Exercise goal: For every line that contains the string "консалтинговая", pull that line out of the material below.

· · · ·

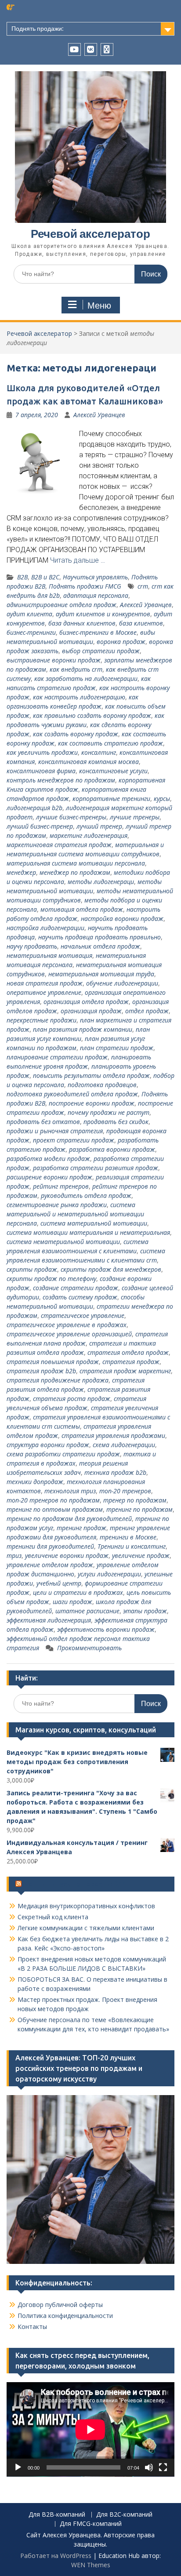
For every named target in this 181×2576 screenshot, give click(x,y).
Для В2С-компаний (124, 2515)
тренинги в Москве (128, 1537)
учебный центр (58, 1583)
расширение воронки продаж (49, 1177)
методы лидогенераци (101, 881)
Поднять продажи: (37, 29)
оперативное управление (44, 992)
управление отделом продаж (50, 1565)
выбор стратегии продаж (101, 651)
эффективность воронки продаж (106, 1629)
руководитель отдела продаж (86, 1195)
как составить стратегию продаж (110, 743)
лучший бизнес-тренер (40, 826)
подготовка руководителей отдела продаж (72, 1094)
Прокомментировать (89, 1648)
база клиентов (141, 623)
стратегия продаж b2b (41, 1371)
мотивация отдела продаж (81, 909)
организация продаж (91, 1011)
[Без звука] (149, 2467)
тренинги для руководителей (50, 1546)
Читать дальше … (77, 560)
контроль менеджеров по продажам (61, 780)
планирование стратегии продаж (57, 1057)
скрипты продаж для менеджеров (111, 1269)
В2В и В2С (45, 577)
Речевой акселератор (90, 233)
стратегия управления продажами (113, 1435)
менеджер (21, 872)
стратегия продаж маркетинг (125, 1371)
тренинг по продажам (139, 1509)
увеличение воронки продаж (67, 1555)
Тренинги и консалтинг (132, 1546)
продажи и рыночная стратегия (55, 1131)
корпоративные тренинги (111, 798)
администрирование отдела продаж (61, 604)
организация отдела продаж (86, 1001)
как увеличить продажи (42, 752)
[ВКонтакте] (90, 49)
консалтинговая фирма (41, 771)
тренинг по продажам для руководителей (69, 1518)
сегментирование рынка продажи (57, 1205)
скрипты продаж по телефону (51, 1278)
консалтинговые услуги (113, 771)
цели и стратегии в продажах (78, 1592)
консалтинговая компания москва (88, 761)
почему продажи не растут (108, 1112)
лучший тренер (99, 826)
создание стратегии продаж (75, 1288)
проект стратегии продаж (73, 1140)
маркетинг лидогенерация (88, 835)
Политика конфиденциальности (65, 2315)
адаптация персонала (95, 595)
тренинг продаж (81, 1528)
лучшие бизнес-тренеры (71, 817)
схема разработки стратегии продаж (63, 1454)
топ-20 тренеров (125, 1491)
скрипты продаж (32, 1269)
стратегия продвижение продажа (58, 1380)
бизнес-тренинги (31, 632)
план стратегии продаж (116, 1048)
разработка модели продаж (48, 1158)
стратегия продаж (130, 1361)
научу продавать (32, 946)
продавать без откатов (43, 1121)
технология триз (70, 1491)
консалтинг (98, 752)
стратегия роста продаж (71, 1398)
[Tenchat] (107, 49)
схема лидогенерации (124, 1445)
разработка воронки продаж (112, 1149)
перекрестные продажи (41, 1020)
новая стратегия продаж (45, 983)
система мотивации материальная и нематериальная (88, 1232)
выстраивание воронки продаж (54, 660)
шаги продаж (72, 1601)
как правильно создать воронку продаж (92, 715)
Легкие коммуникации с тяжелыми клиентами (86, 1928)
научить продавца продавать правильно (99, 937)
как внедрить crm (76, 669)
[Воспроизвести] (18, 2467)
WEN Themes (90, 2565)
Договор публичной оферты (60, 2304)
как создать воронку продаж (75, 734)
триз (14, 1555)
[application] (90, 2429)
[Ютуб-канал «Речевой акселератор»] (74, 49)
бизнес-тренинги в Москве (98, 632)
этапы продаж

· · · ·

Answer area:
консалтинговая фирма (41, 771)
консалтинговая компания москва (88, 761)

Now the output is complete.